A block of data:
• • • • • • •
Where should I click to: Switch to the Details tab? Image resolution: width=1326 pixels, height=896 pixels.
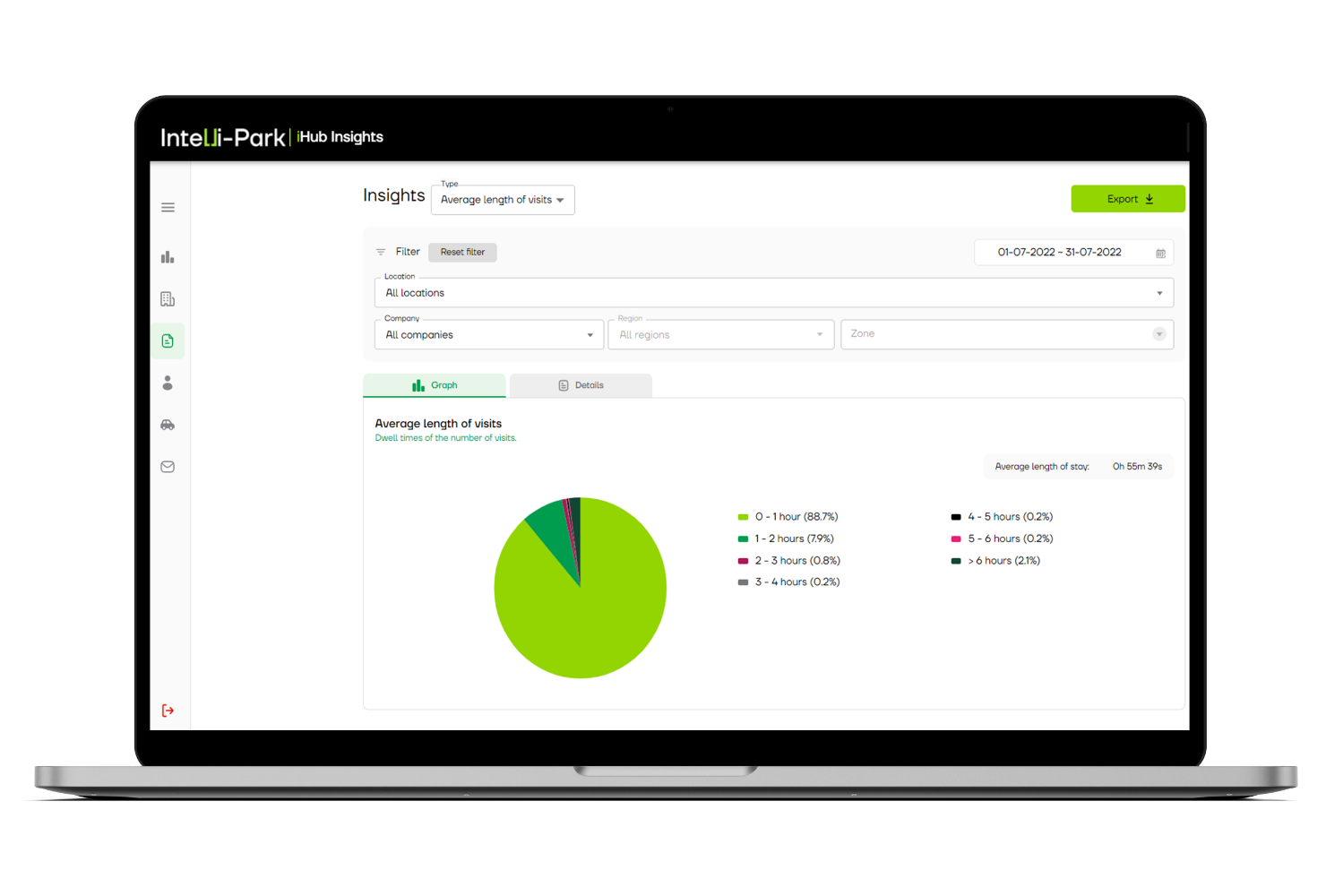[581, 385]
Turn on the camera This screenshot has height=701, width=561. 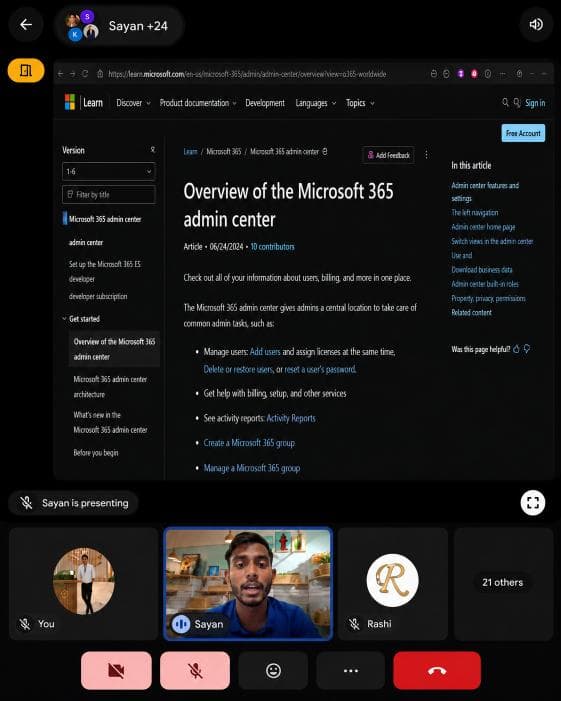[116, 670]
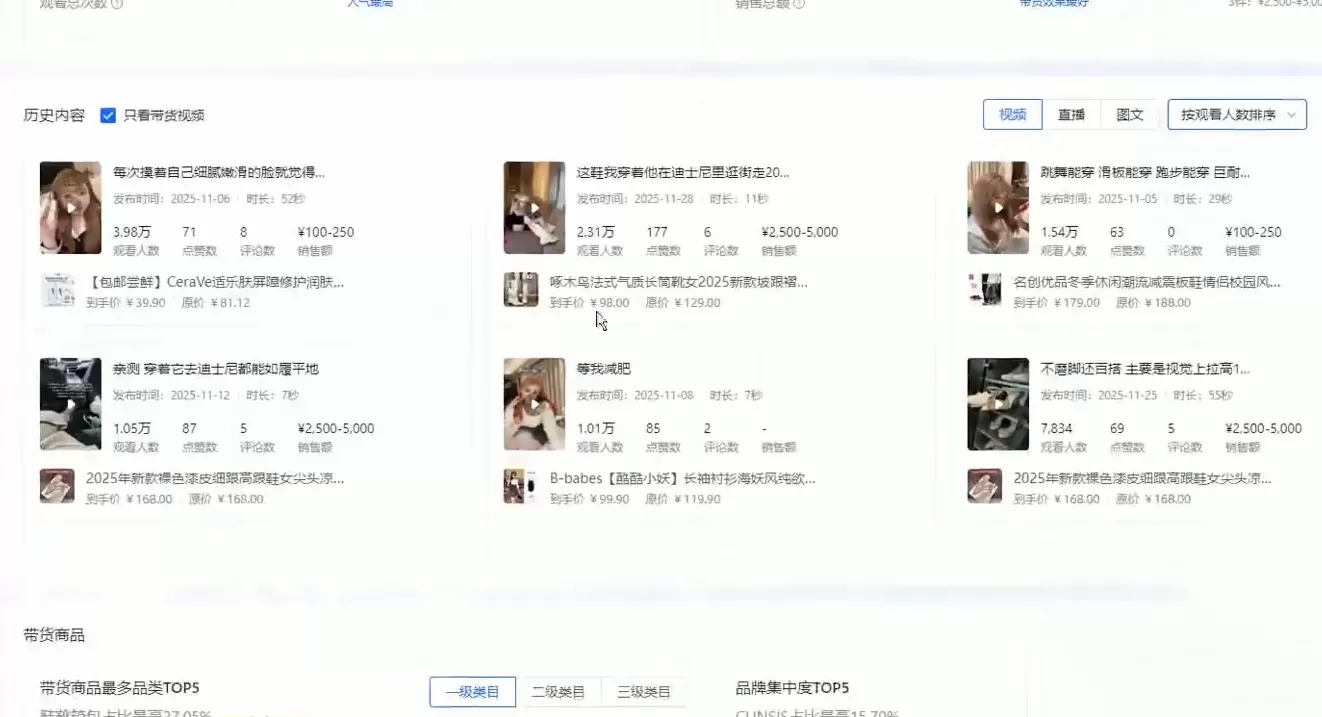Select the active 一级类目 tab
The width and height of the screenshot is (1322, 717).
click(471, 691)
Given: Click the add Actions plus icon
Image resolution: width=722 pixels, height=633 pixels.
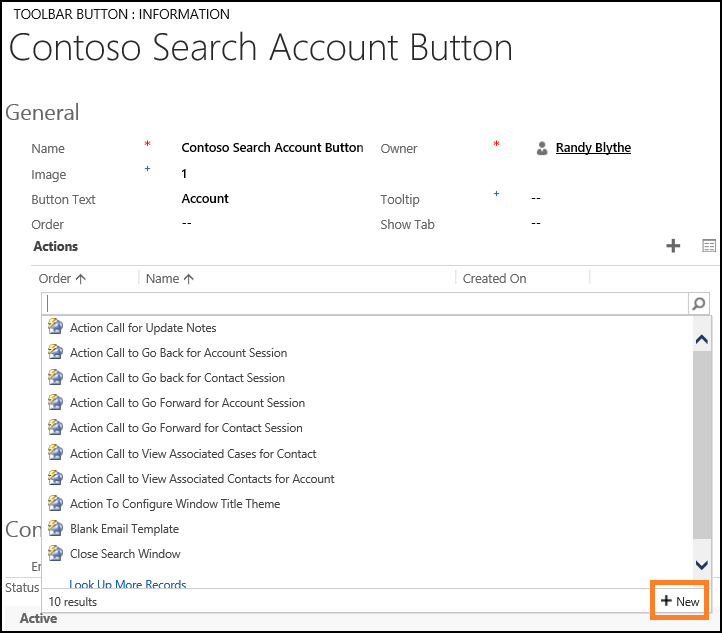Looking at the screenshot, I should coord(673,246).
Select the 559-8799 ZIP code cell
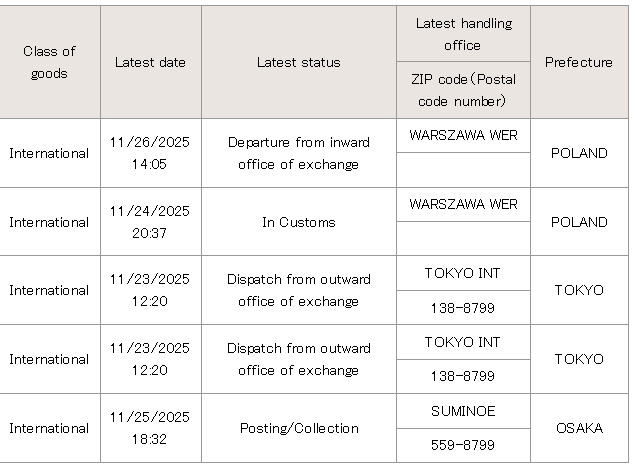 tap(463, 445)
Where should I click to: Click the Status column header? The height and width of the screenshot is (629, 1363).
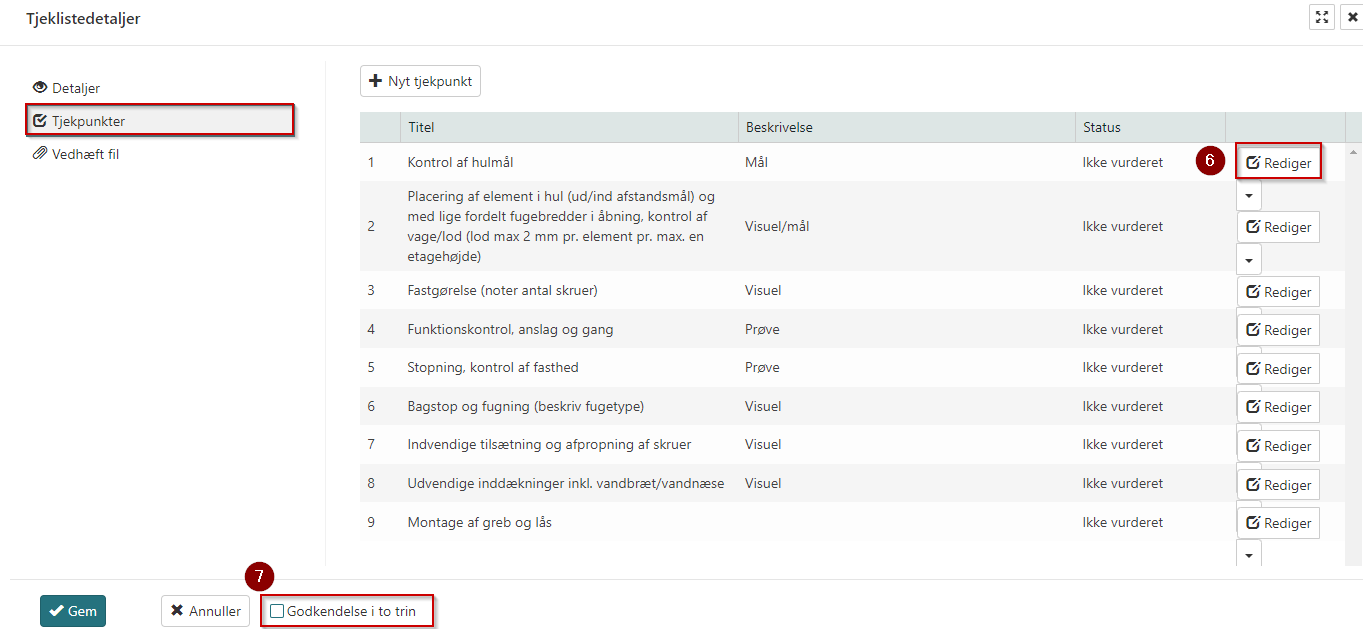coord(1101,127)
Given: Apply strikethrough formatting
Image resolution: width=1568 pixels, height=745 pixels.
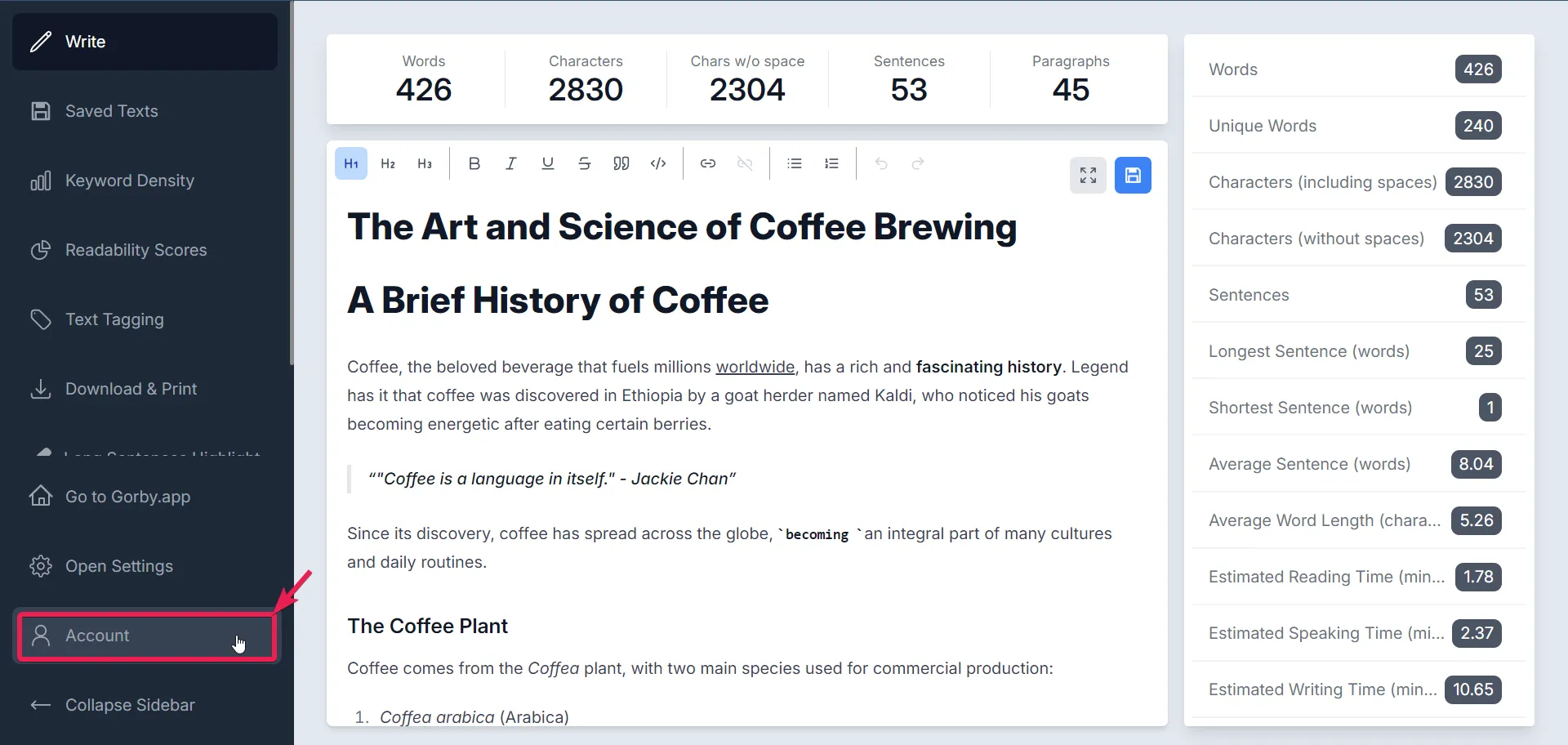Looking at the screenshot, I should (585, 163).
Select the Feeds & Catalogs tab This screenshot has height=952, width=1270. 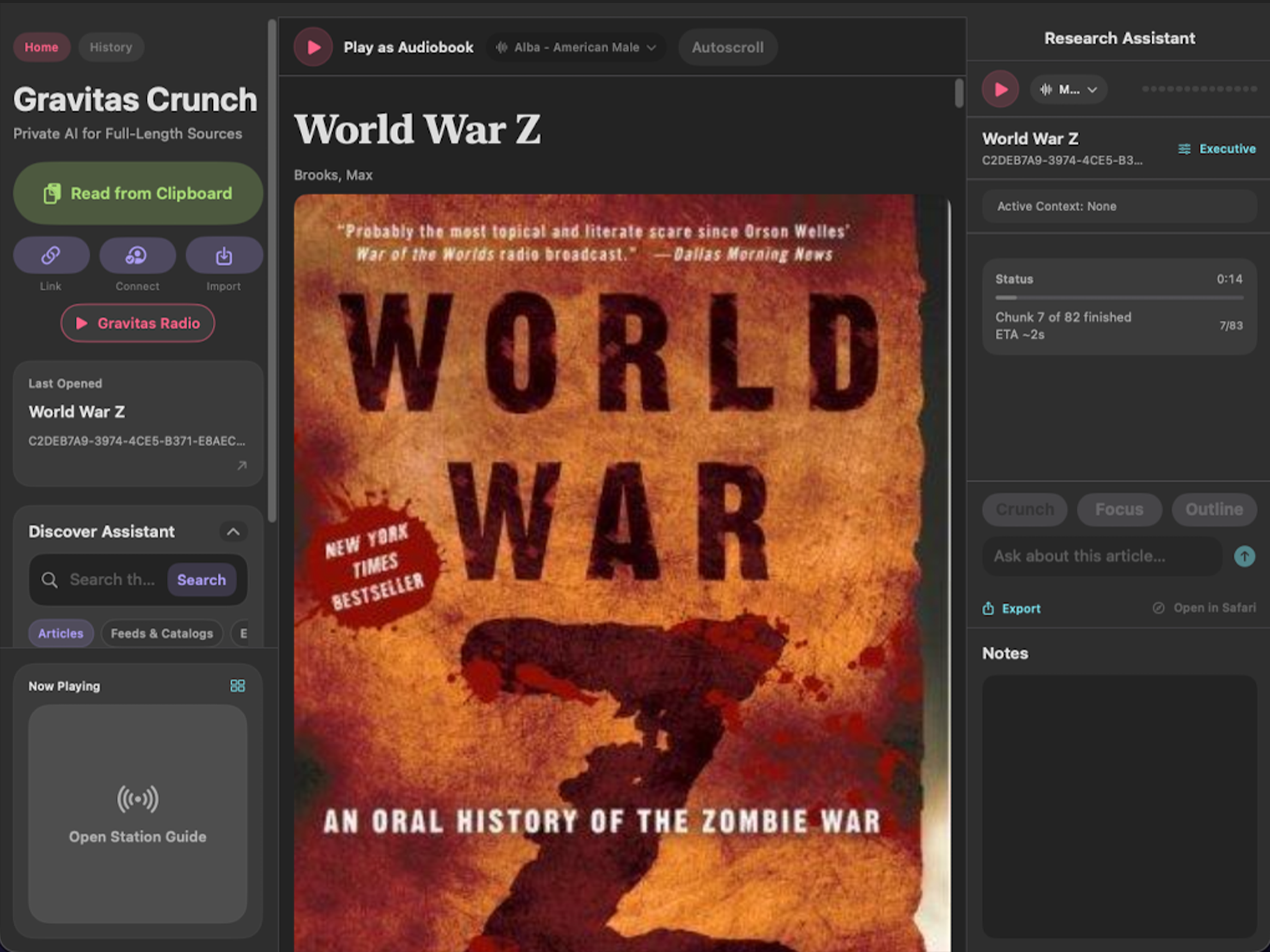pyautogui.click(x=162, y=633)
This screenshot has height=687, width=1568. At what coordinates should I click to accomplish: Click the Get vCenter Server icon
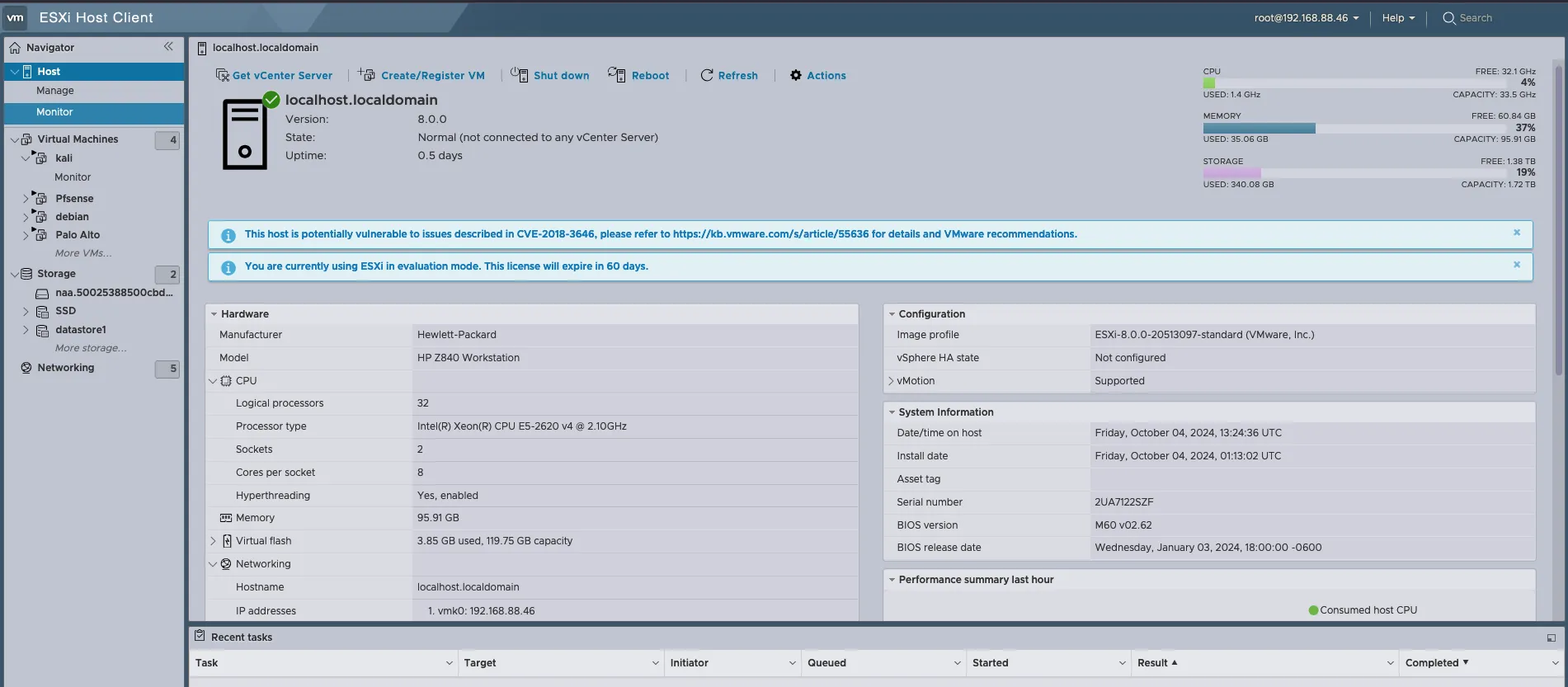click(222, 75)
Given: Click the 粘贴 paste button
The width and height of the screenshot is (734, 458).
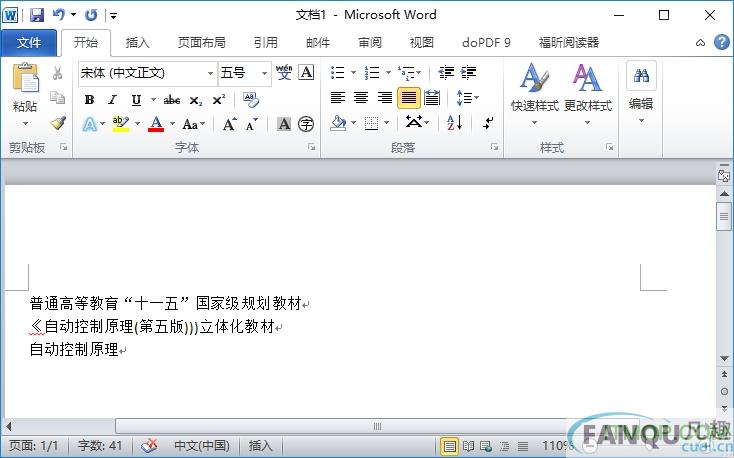Looking at the screenshot, I should pos(25,92).
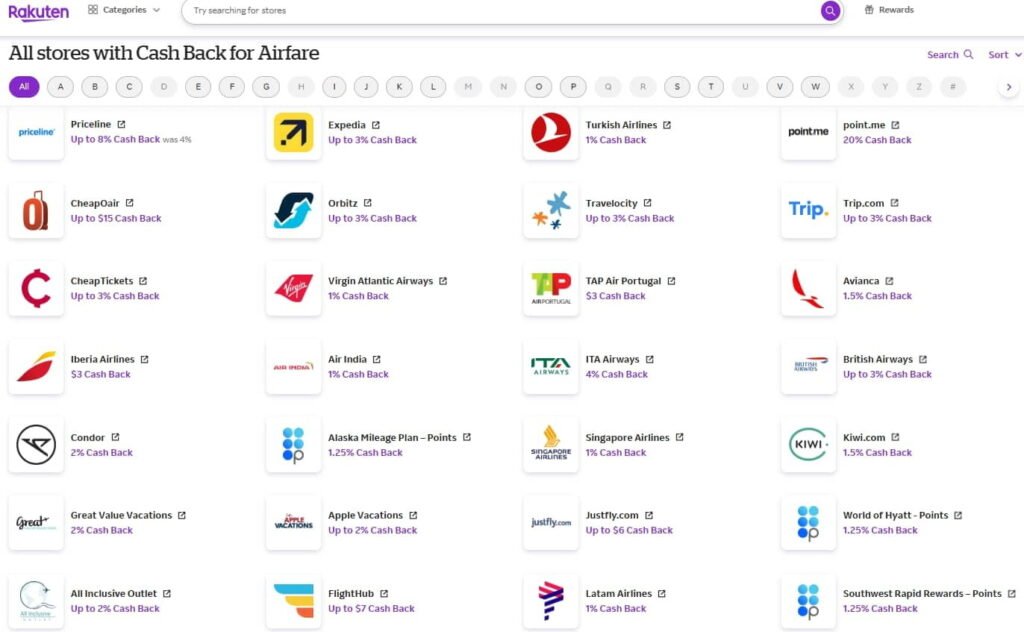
• • • • • • •
Problem statement:
Please pull out each line of the data above that contains the word "pixels" and copy those lines in full.

Result of the task:
Where should I click to: Switch to the Details tab? Image resolution: width=1326 pixels, height=896 pixels.
Image resolution: width=722 pixels, height=633 pixels.
Image resolution: width=1568 pixels, height=745 pixels.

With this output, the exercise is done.